- _Exercise prompt_: Write out only the lines from the line that holds "This screenshot has height=565, width=999." to the end of the listing below, inclusive, with the pictures omitted.
++++ Information given ++++
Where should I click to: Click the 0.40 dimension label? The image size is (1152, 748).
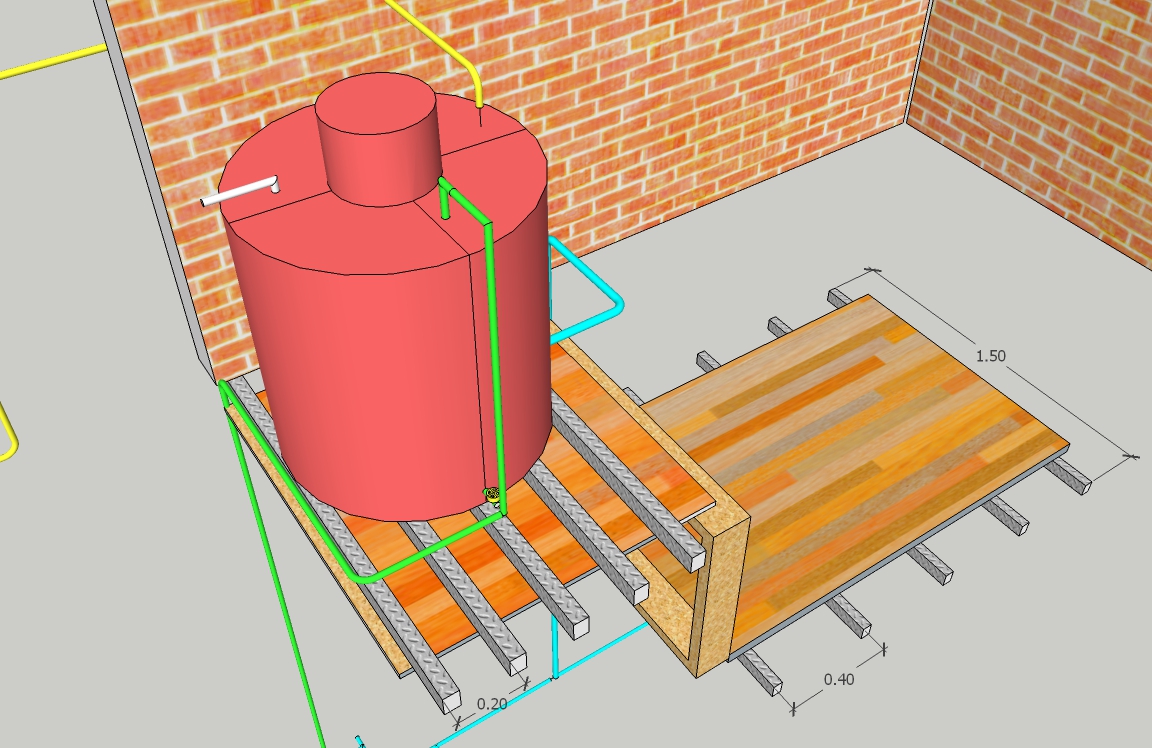click(839, 680)
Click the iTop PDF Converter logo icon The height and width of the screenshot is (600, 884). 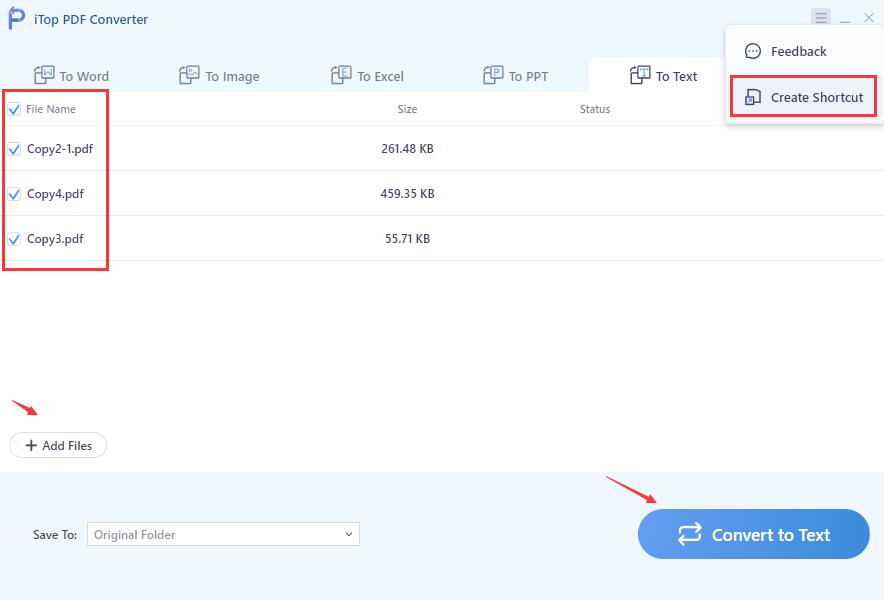(x=17, y=19)
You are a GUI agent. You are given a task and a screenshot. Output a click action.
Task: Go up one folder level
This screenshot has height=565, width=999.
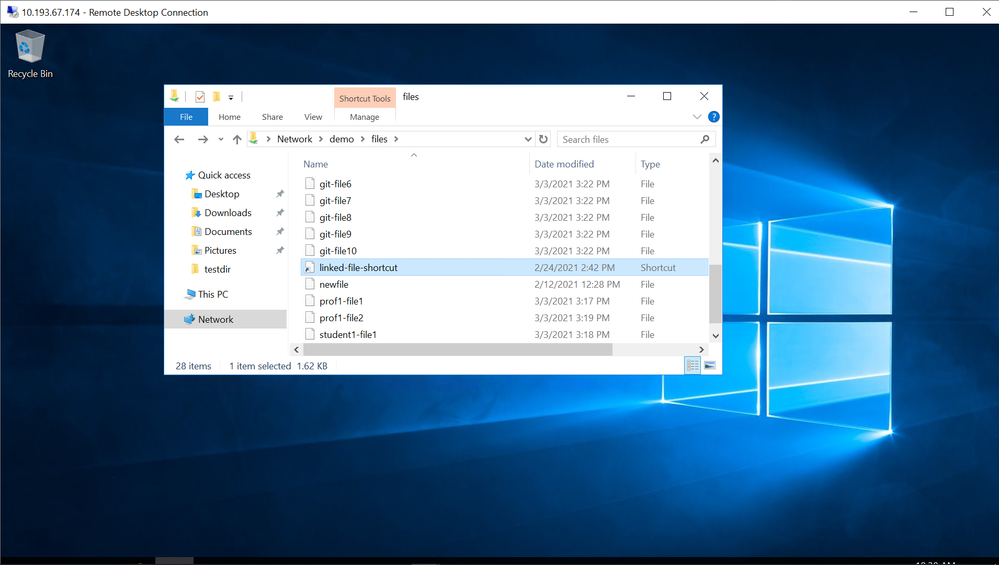[x=237, y=140]
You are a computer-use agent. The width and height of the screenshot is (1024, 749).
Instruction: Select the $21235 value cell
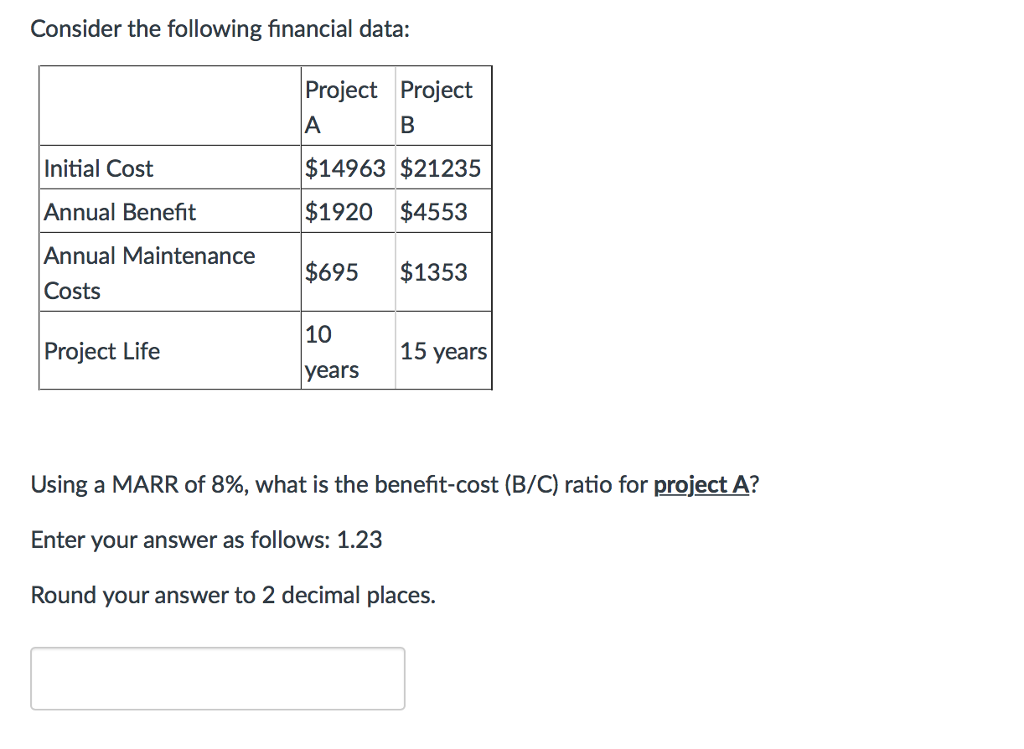pyautogui.click(x=443, y=168)
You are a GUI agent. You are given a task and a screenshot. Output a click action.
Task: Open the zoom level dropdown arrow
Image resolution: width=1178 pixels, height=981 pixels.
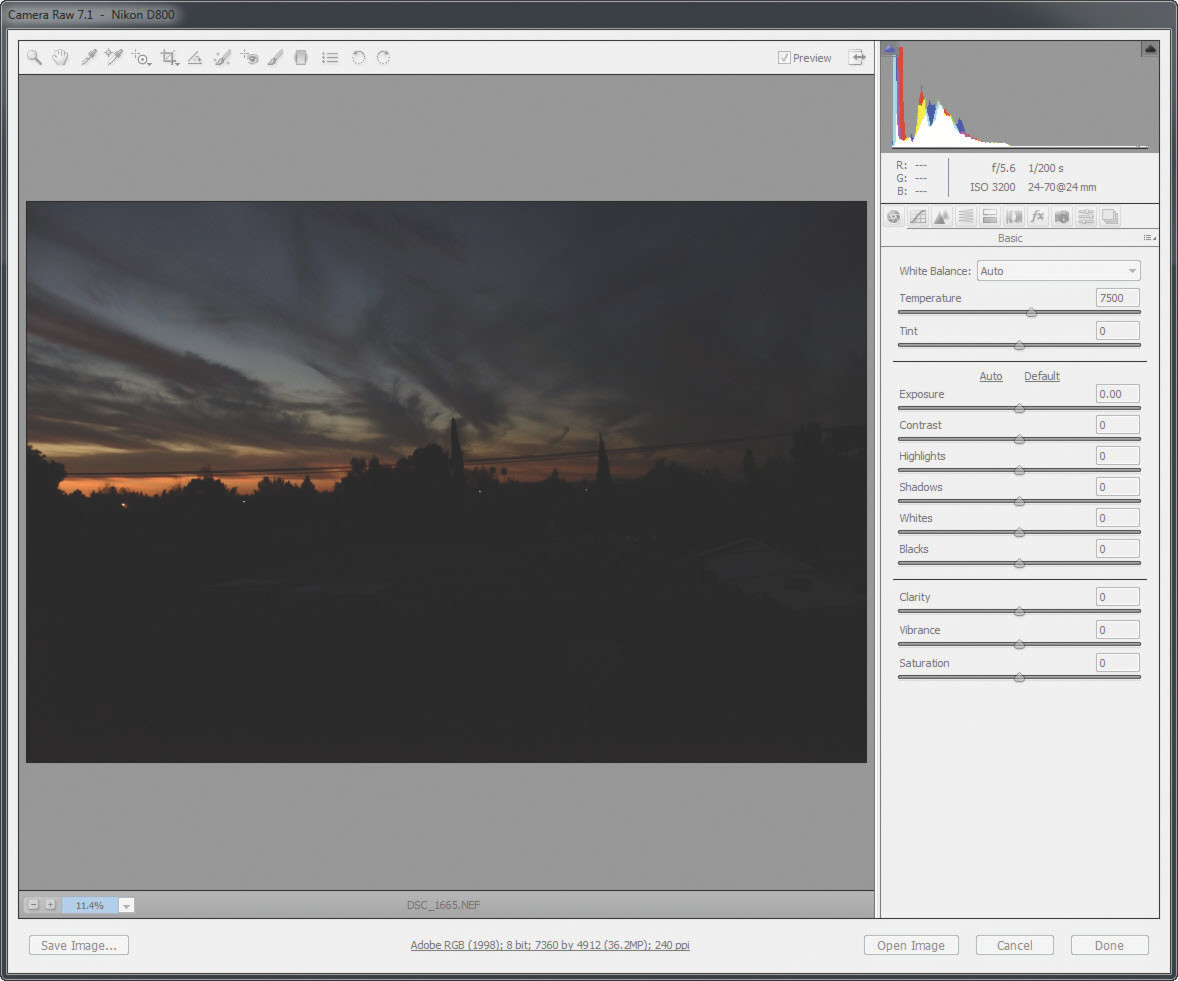pyautogui.click(x=126, y=905)
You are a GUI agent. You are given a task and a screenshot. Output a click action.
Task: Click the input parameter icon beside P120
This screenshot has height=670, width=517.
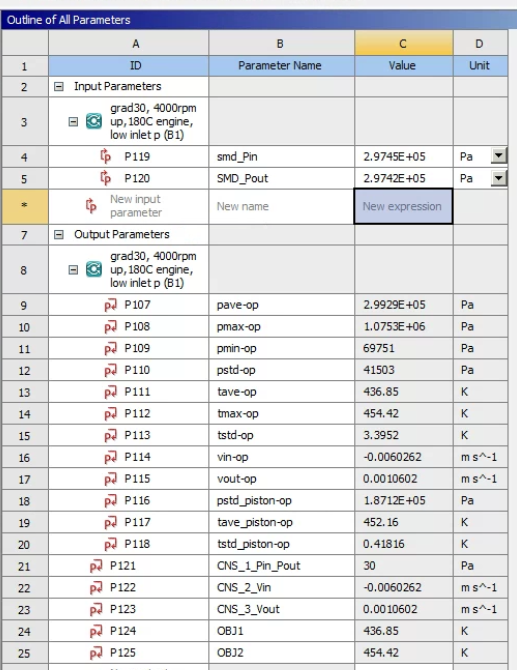(105, 178)
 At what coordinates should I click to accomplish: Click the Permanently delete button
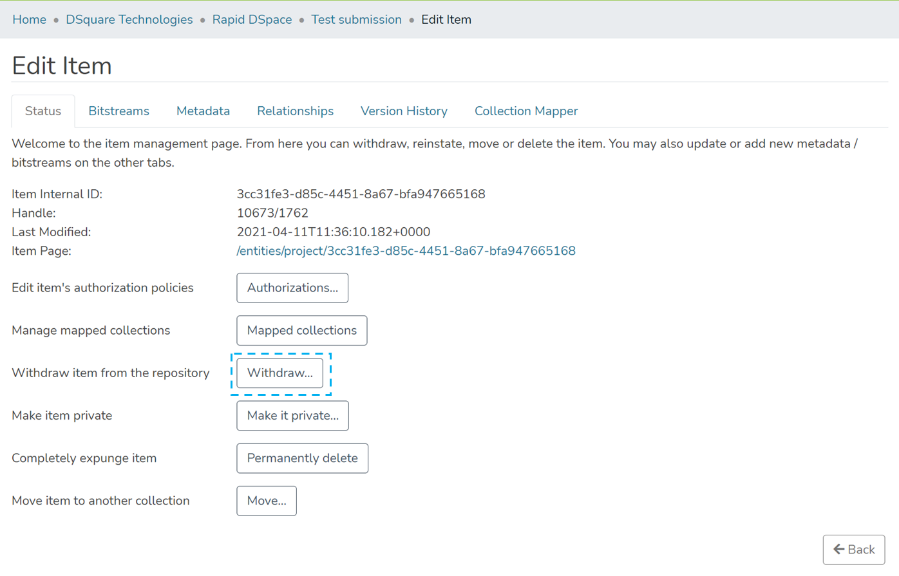(302, 458)
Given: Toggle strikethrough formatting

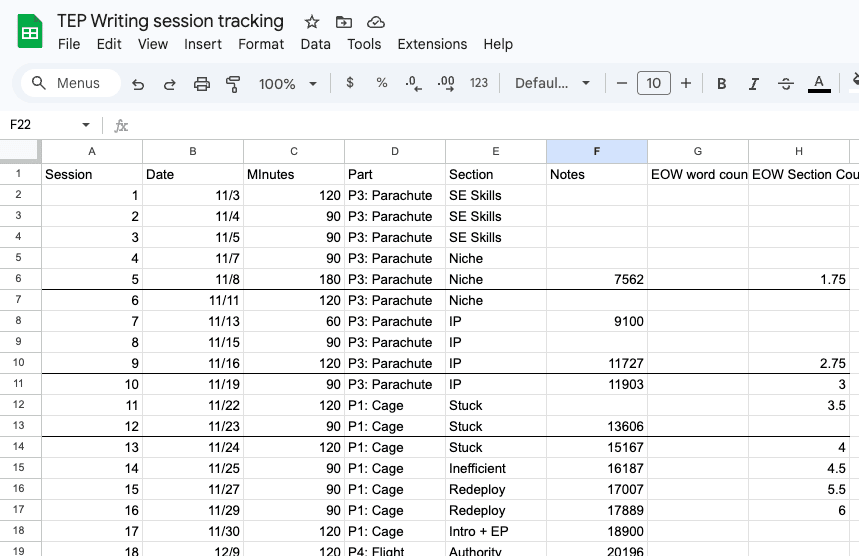Looking at the screenshot, I should (786, 84).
++++
- _Response area_:
This screenshot has height=565, width=999.
[x=237, y=140]
You are a computer-use agent. The width and height of the screenshot is (1024, 749).
Instruction: Select the $21235 value cell
pyautogui.click(x=443, y=168)
You are a GUI agent. You are given a task and a screenshot. Output a click action.
Task: Open the zoom level dropdown arrow
Image resolution: width=1178 pixels, height=981 pixels.
pyautogui.click(x=126, y=905)
You are a GUI agent. You are given a task and a screenshot. Output a click action.
Task: Click the input parameter icon beside P120
This screenshot has height=670, width=517.
(105, 178)
 At what coordinates should I click to accomplish: Click the Permanently delete button
(302, 458)
Given: Toggle strikethrough formatting

Looking at the screenshot, I should (786, 84).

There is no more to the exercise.